Kitap, yukarıda adı geçen isimlerin farklı psikolojik ve sosyolojik açılardan
yaptıkları katkıların bir araya getirilmesiyle oluşur.
Yine aynı isimlerin ortaya koydukları bir kavram bulunmaktadır: sağ
otoritarianizmi. Bu kavram altında değerlendirilen kişiler, toplumun temel
normlarına, değerlerine bağlı olan, gelenekçi, güçlü, kararlı karakterlere
yönelme ve inanma eğilimindedirler. Kendi normlarına uymayan toplumsal
kesimlere karşı cezalandırıcı yaklaşımlara da prim veren ve destekleyen
tavırlarıyla bilinmektedirler.
Bir tarafta
otokratik bir lider, diğer yanda otokrasiye prim veren karakterler. Lideri F
Ölçeği ile test eden analizler, lideri seçenleri de RWA (Right-wing
Authoritarianism) ölçeği ile analiz etmektedir.
RWE ölçeğinde üç temel kriter dikkat çekiyor:
- Otoriter teslimiyet: kişinin, toplumda güçlü kabul bulmuş ve meşru bir lidere kendini teslim etme isteği.
- Otoriter agresyon: toplumun gelenekçi yanına itiraz eden, gelenekçi yapıdan sapanlara yönelik şiddet hisleri taşınıyor olması.
- Gelenekçilik: toplumun geleneklerine, normlarına aşırı bağlılık ve toplumun her kesiminin bu geleneklere ve normlara bağlanması beklentisi ve isteği.
Liderler için F ve toplum için RWA ölçeğini düşündüğümüzde ve her ikisinin de yüksek değerler verdiği toplumsal yapılarda insan hakları ve demokrasi kavramlarının yeşermesi ya da ilerlemesi mümkün değil. Bu tip toplumlar, ilerlemeye son derece kapalı ve dolayısıyla sorgulama kültürüne çok uzak. RWA ölçeği ile ilgili üç kriterin anlattığı özelliklerden, sorgulayan bir kültürün ortaya çıkabilmesi mümkün değil.

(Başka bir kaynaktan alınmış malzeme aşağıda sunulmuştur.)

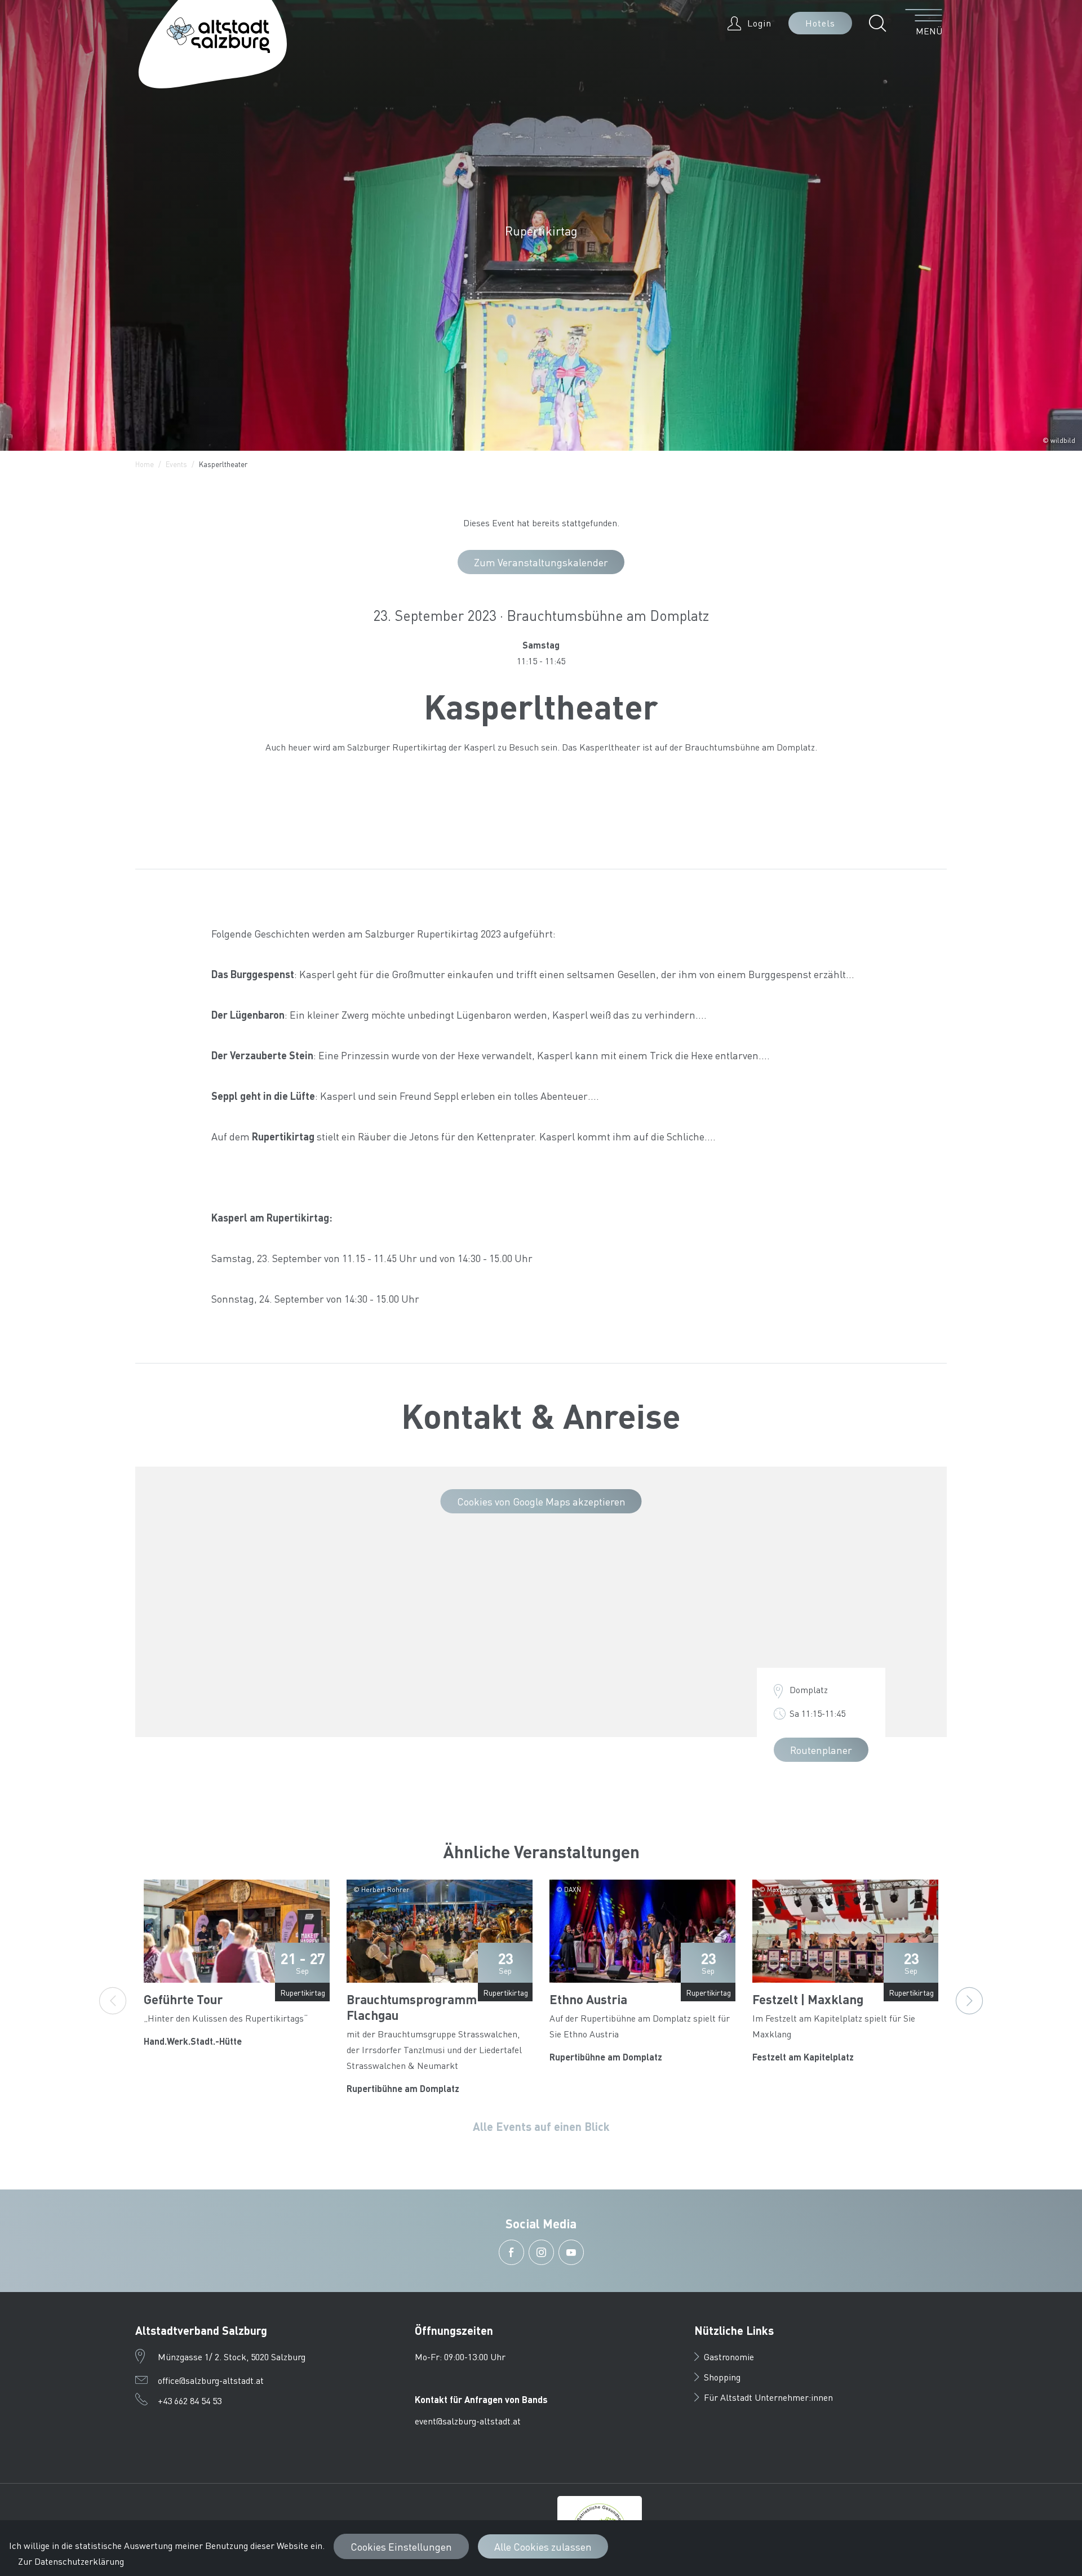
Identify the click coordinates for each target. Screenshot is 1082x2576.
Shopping (722, 2377)
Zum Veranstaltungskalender (541, 562)
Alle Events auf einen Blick (541, 2126)
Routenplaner (821, 1749)
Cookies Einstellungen (401, 2546)
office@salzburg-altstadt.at (211, 2380)
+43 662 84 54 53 (189, 2400)
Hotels (820, 23)
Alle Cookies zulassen (543, 2546)
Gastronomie (729, 2356)
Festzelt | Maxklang (807, 1999)
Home (144, 464)
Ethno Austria (588, 1999)
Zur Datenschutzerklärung (71, 2561)
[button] (880, 23)
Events (176, 464)
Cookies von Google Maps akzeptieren (541, 1501)
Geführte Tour (183, 1999)
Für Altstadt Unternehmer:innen (768, 2397)
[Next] (969, 2001)
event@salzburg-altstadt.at (468, 2421)
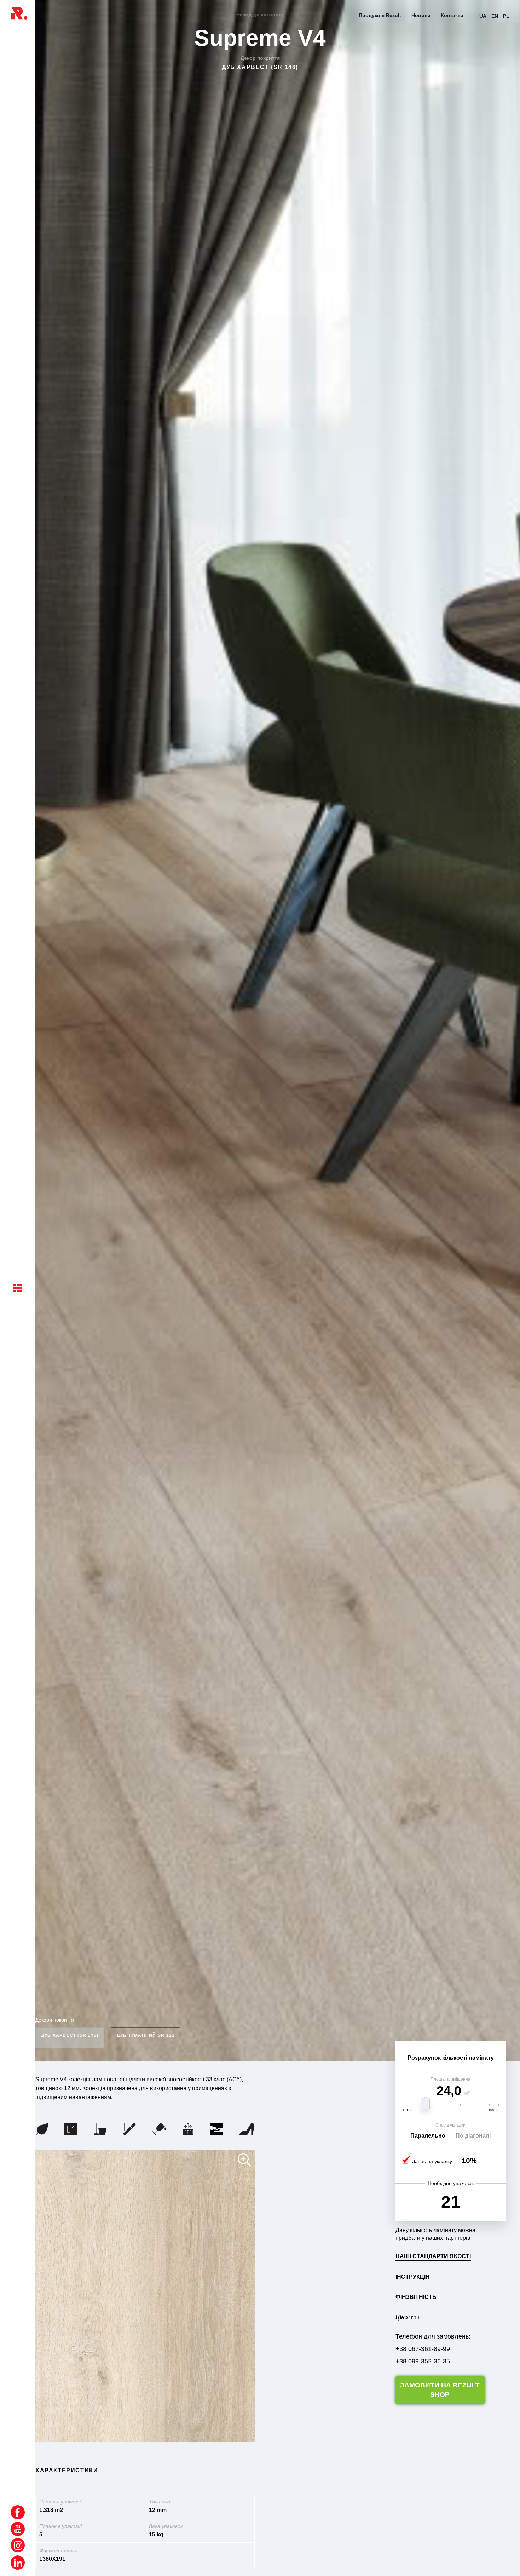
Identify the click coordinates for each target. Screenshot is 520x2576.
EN (494, 15)
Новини (421, 15)
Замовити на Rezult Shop (440, 2389)
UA (482, 15)
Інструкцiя (412, 2277)
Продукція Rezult (380, 15)
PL (506, 15)
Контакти (452, 15)
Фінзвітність (416, 2297)
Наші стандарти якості (433, 2256)
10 (466, 2160)
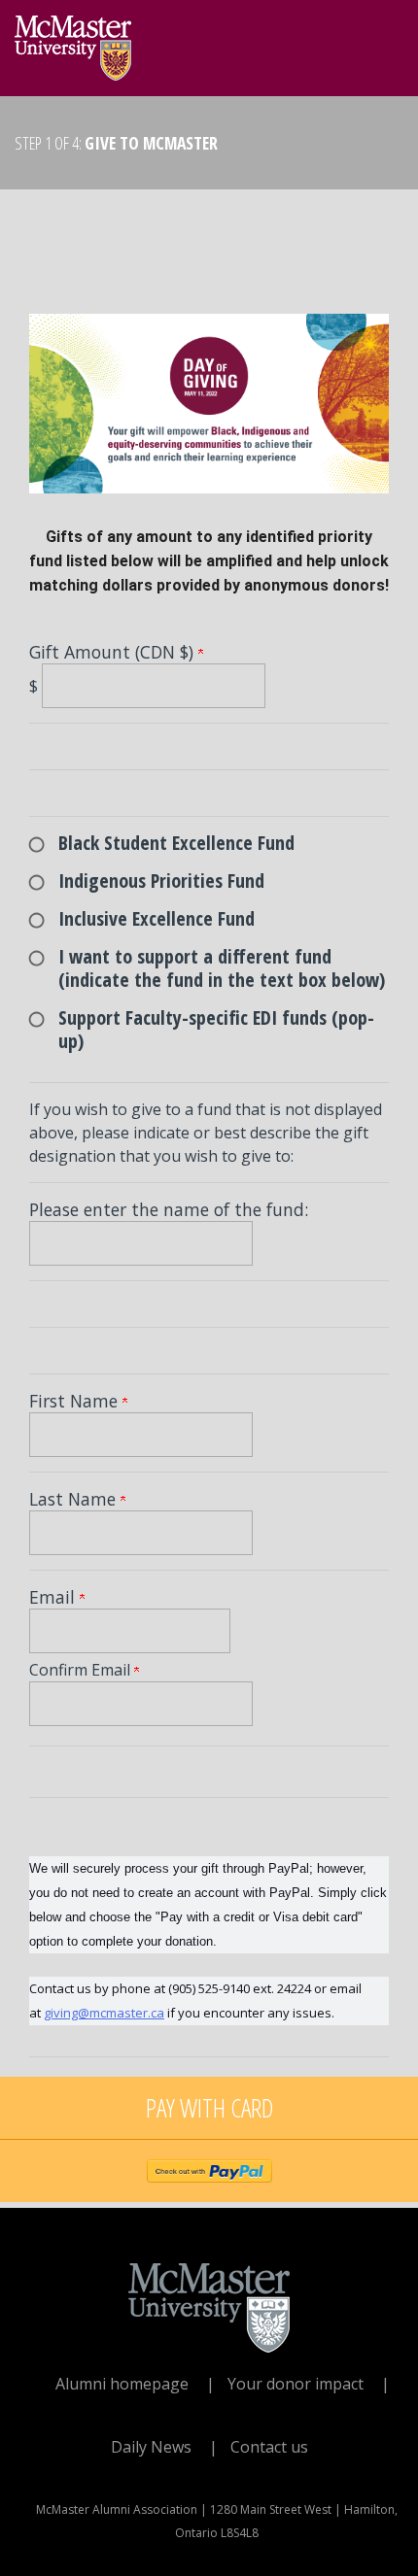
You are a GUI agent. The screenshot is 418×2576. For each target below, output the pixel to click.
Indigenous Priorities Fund (161, 880)
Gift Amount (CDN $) (113, 651)
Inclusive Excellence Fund (156, 918)
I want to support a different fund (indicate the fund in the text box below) (221, 968)
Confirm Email (81, 1669)
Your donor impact (295, 2383)
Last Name (75, 1498)
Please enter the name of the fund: (168, 1209)
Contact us (269, 2446)
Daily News (151, 2446)
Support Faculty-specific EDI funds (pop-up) (216, 1029)
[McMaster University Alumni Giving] (73, 43)
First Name (75, 1400)
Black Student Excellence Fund (176, 843)
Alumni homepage (122, 2383)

Bir toplumun sorgulamasını, kendi haklarına ve demokrasiye sahip çıkmasını istiyorsanız eğitime yönelmeniz gerekir. Bu da, nasıl bir eğitim sistemi yaratmak gerektiği sorusunun sorulduğu noktaya gider. Gelenek ile yoğurulmuş eğitim anlayışı ile RWA ölçeğinde sizi yüksek değerlere götüren bir toplum yaratırsınız. Böylece, toplumun aldığı eğitime göre, toplumlara nasıl liderlerin iyi geldiği konusunda da bazı yorumlara varabilirsiniz. Hangi topluma nedir uygun olan ve bunu kim bilebilir? Son derece karmaşık konular!
Theodor W. Adorno, Else Frenkel-Brunswik, Daniel Levinson ve Nevitt Sanford 1. Dünya Savaşı sonrasındaki perişan Almanya'nın Hitler'i nasıl iktidara getirdiğini anlamaya çalışarak yola çıkmışlardı. Sözünü ettiğimiz toplum, sorgulayan, bilimde, müzikte, felsefede, fizikte, kimyada dev isimler üretmiş bir toplum. Diğer yandan, kendisini milyon mertebesinde bir enflasyon, fakirlik ve sosyal perişanlık içinde buluvermiş bir savaş sonrası toplumu. Sonuç: Hitler'in iktidarı ve 2. Dünya Savaşı.
Tarihi bilmek, ve bulguları bilimsel analize tabi tutmak doğru hedef belirlemenin olmazsa olmazı.